What you will do → Only the lines from the one with "Given: Click the R2 round marker in top chart" to the end of the data, both ends included, should be output, exactly as they stand and without pictures.

Input data →
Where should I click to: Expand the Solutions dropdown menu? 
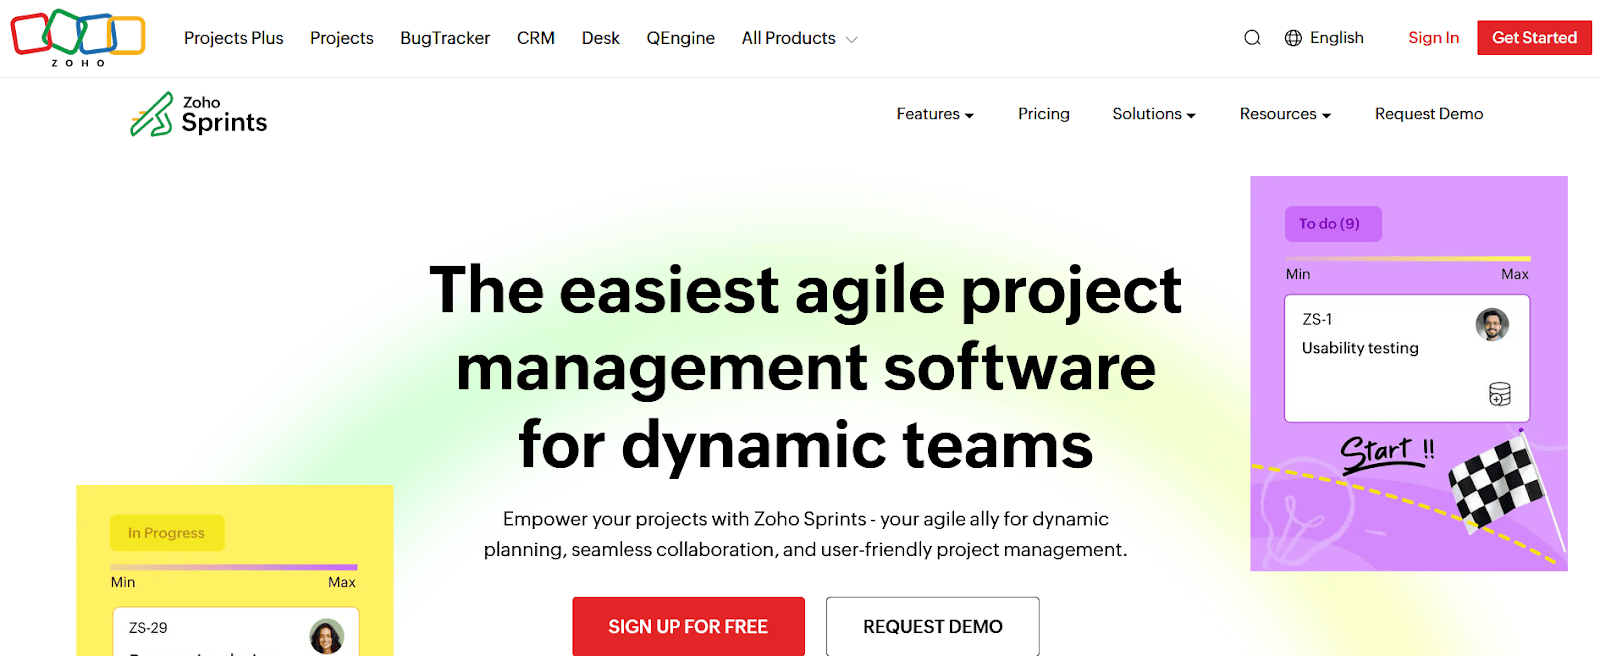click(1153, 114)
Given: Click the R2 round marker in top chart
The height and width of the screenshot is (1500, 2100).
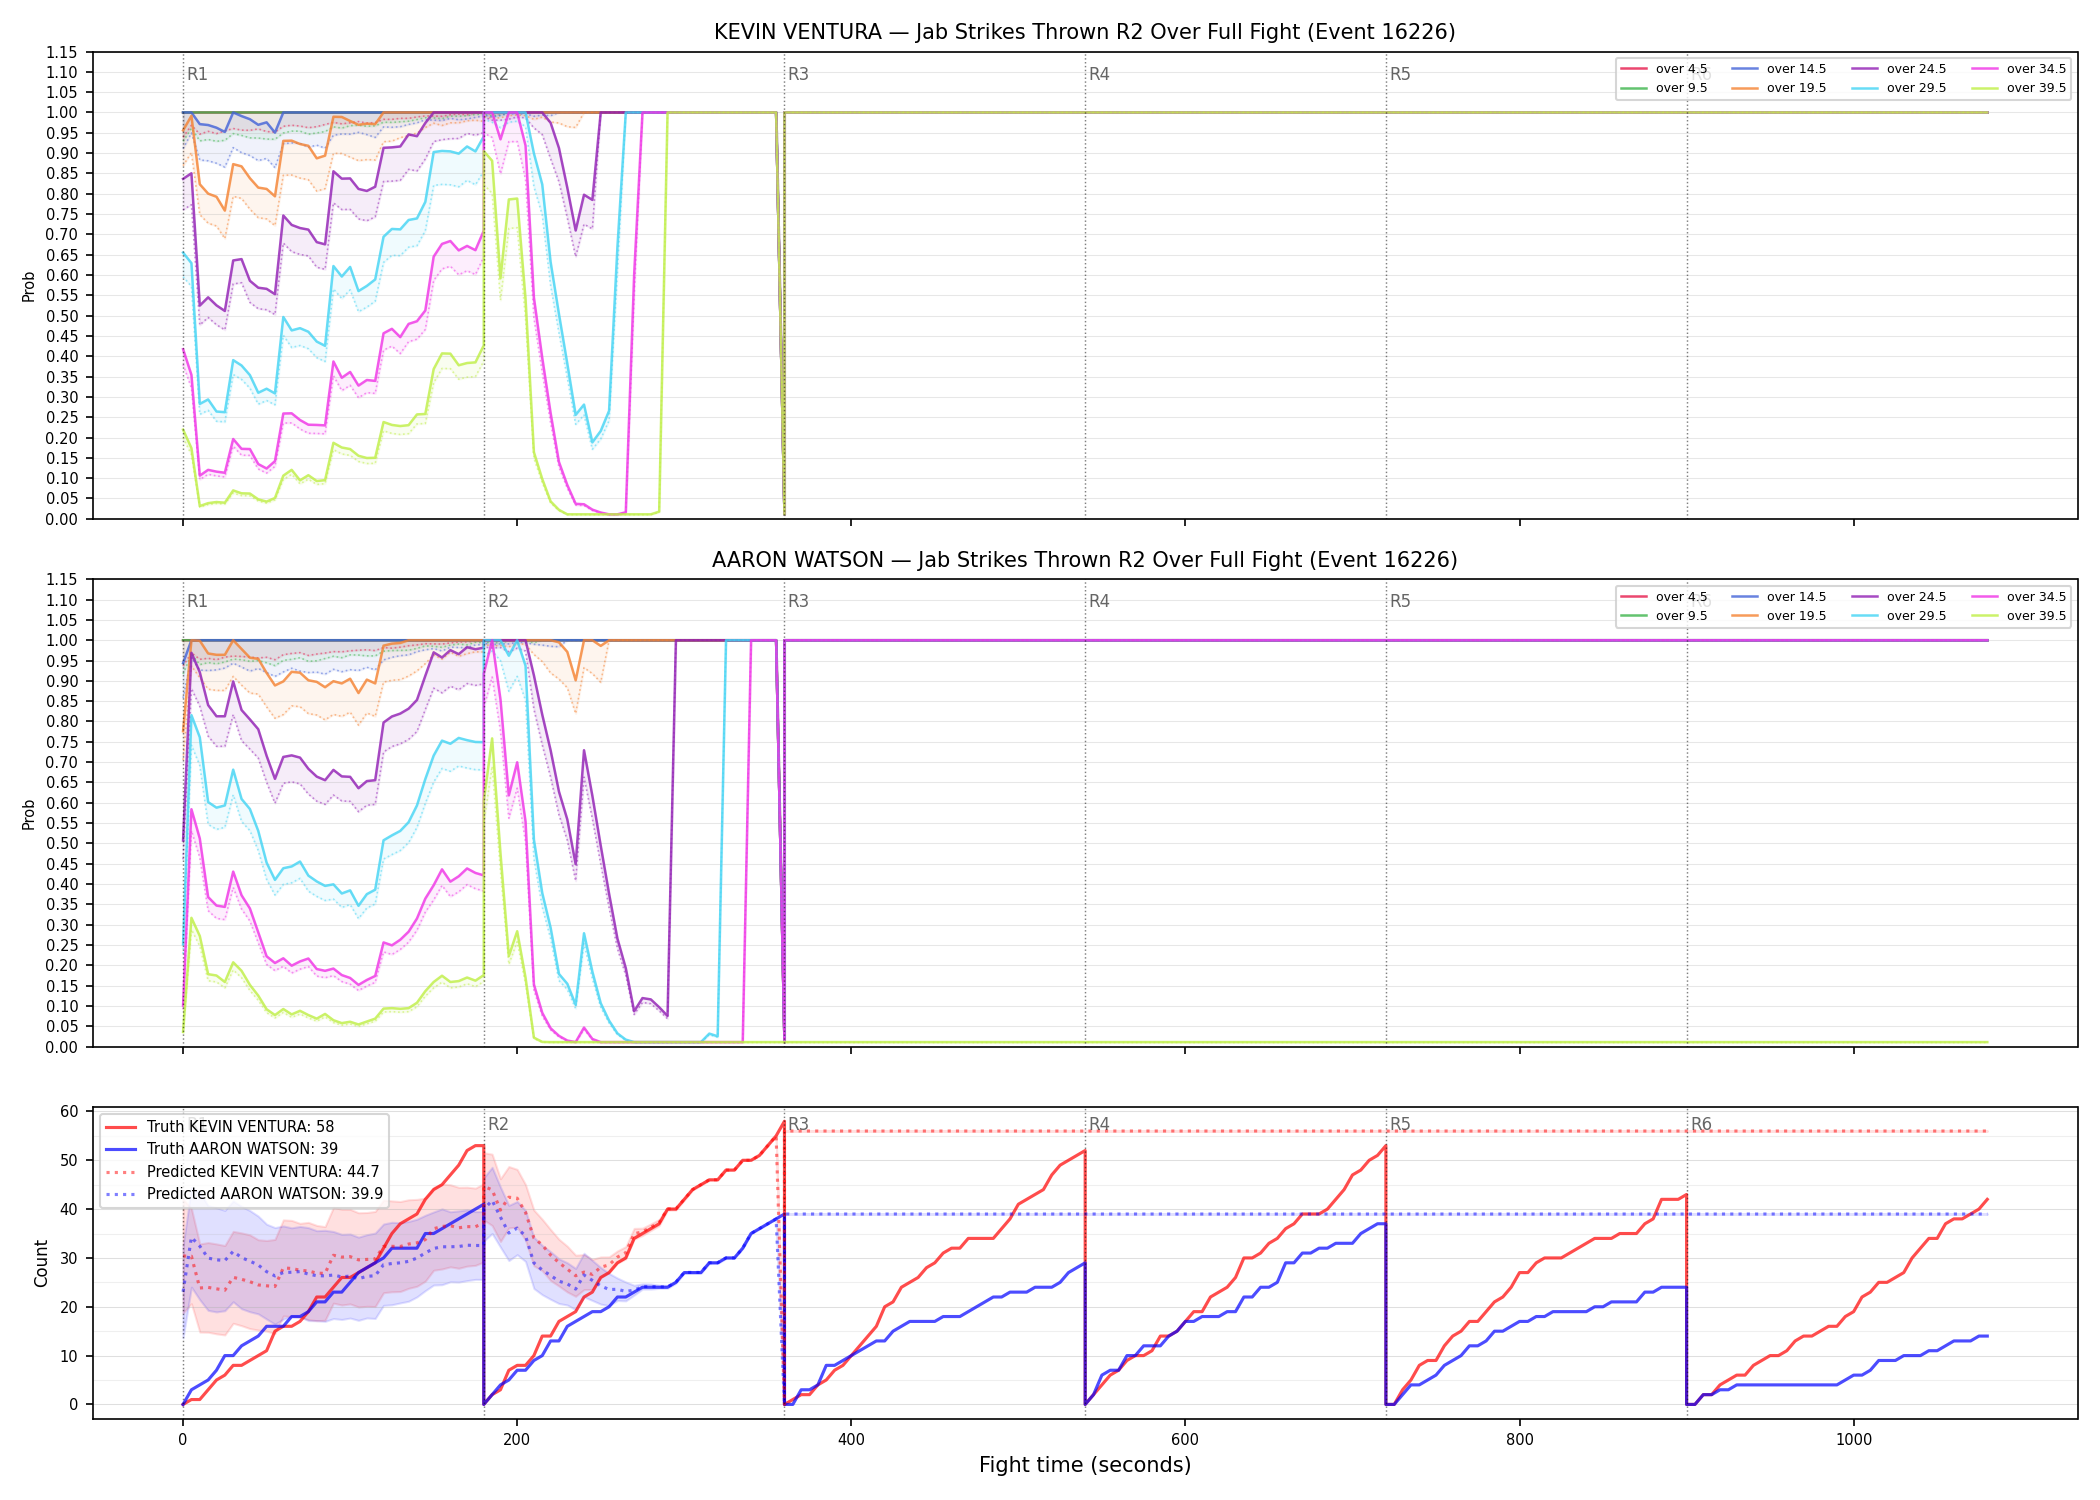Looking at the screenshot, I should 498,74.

Task result →
Given: Click the R2 round marker in top chart
The height and width of the screenshot is (1500, 2100).
Looking at the screenshot, I should 498,74.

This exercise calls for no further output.